(Data supplied begins)

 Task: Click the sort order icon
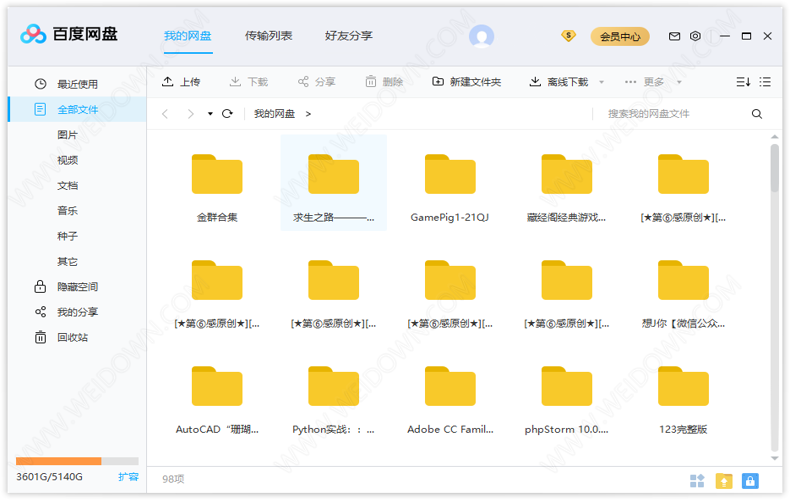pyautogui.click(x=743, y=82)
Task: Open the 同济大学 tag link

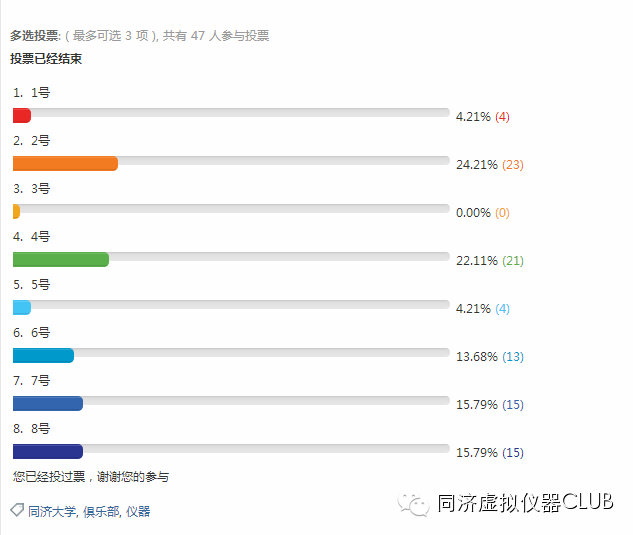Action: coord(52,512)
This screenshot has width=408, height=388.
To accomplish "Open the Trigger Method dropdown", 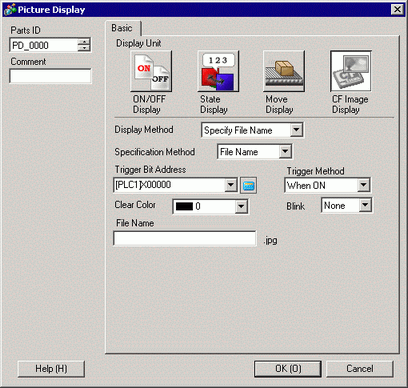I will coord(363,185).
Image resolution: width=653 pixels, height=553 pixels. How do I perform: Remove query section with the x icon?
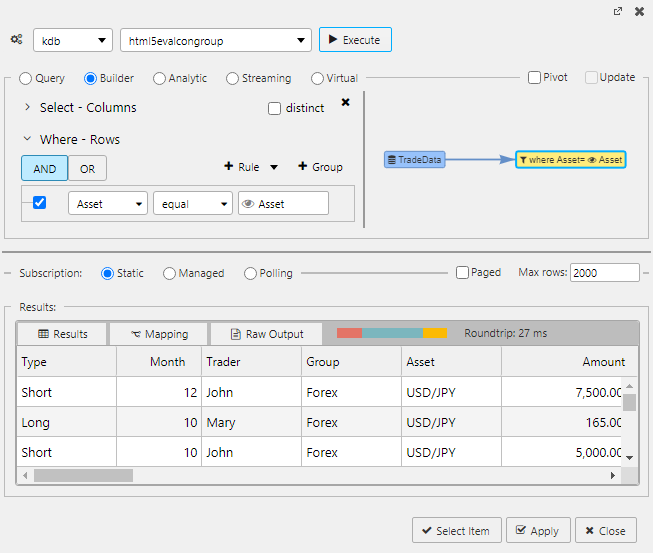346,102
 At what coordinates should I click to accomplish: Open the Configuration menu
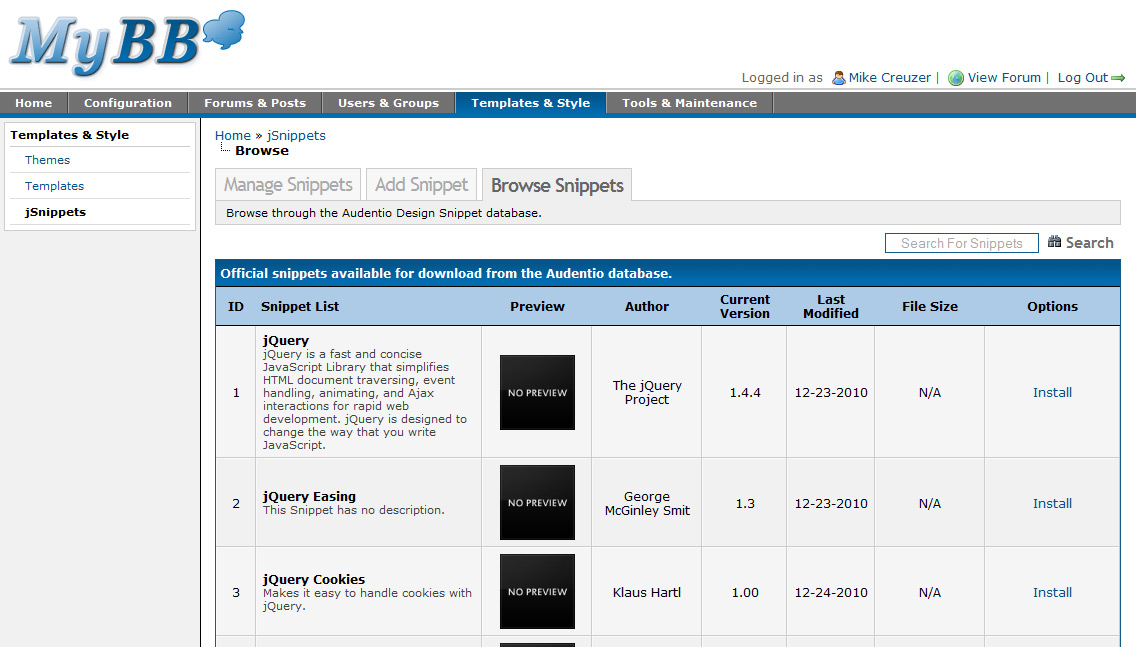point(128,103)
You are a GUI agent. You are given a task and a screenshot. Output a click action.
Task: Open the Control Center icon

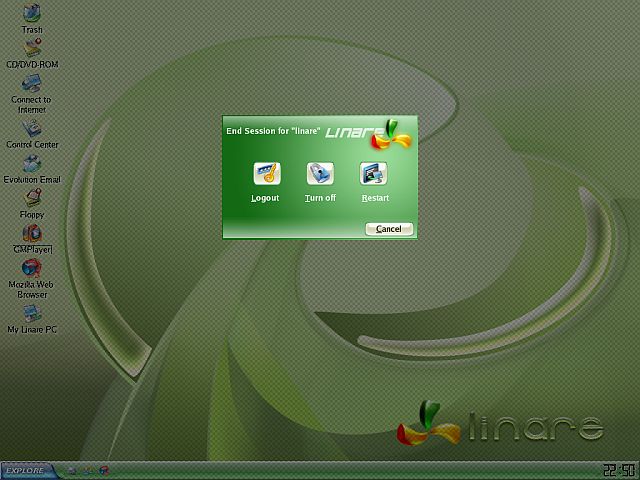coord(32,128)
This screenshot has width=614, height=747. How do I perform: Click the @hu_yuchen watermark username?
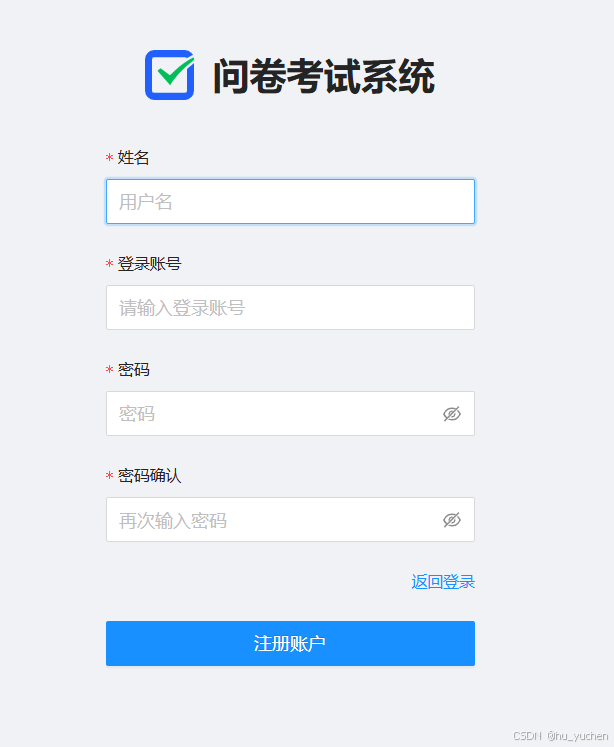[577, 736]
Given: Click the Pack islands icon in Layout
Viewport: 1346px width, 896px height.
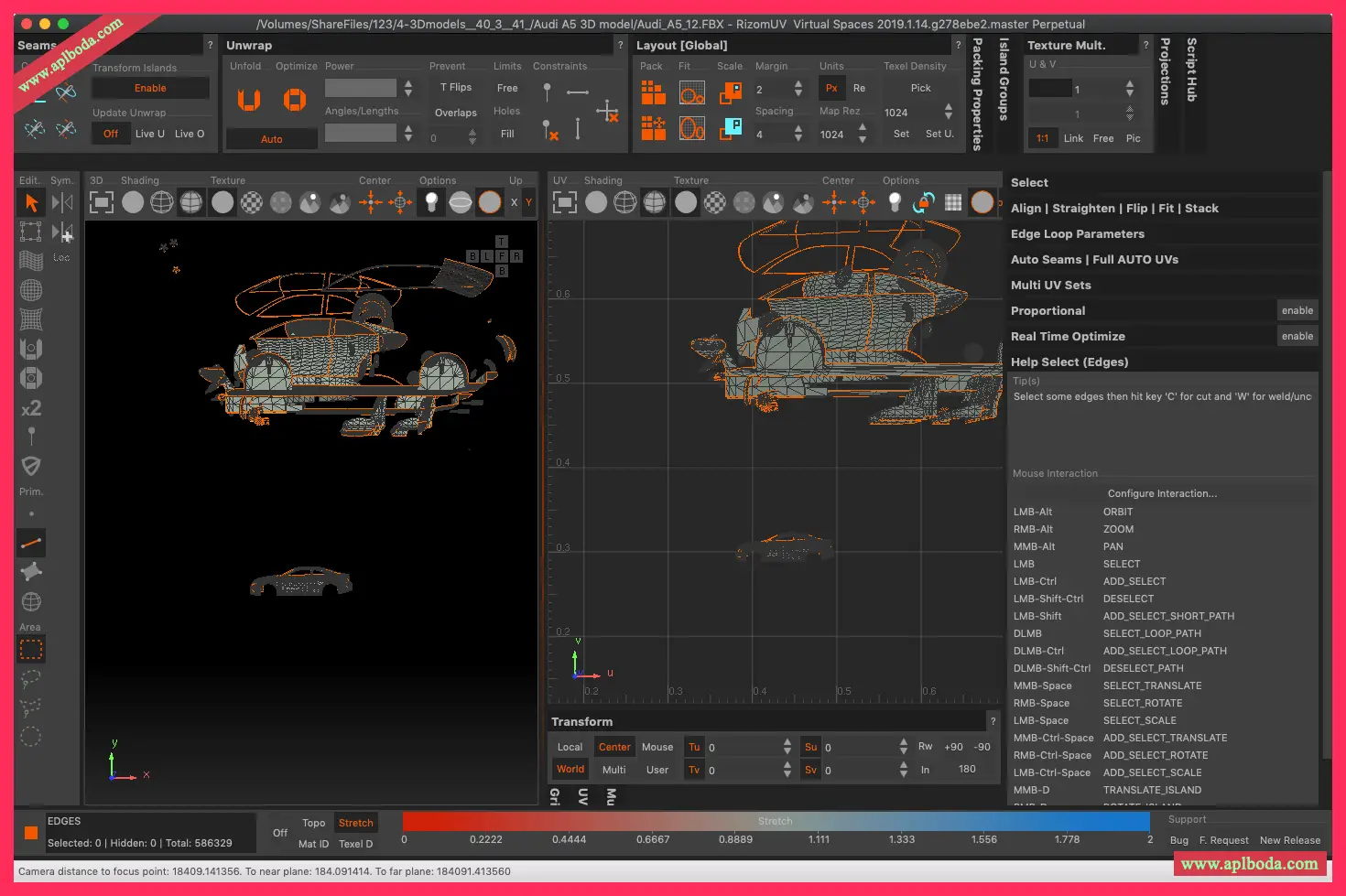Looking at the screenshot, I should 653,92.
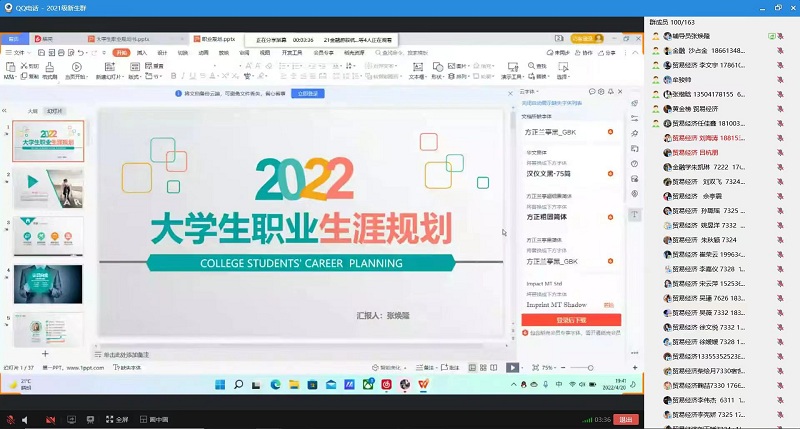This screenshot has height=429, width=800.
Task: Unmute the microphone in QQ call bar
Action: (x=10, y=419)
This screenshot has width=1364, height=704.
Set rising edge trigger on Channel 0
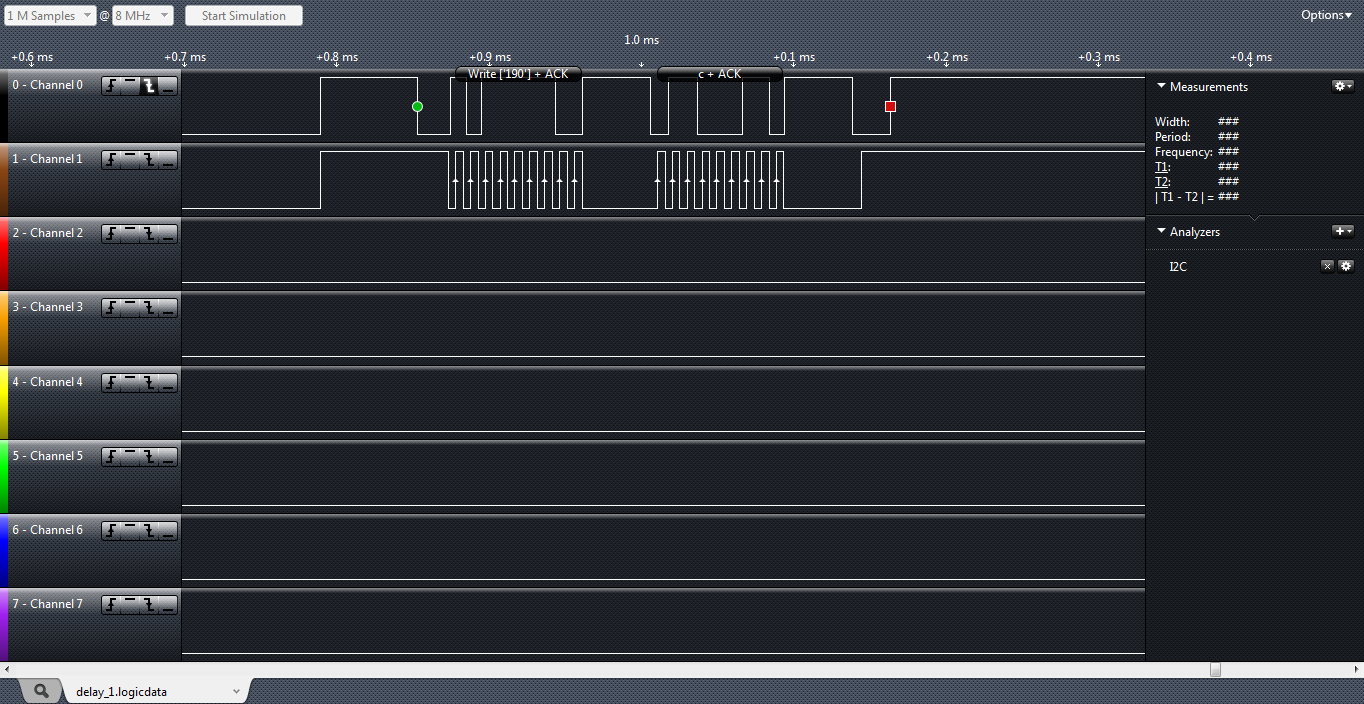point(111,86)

(Data supplied ends)

The copy starts at the line holding "This screenshot has width=1364, height=704." and ends at the last line of the records above. Transcribe those lines exactly, pictures excluded.

This screenshot has width=1364, height=704.
Set rising edge trigger on Channel 0
point(111,86)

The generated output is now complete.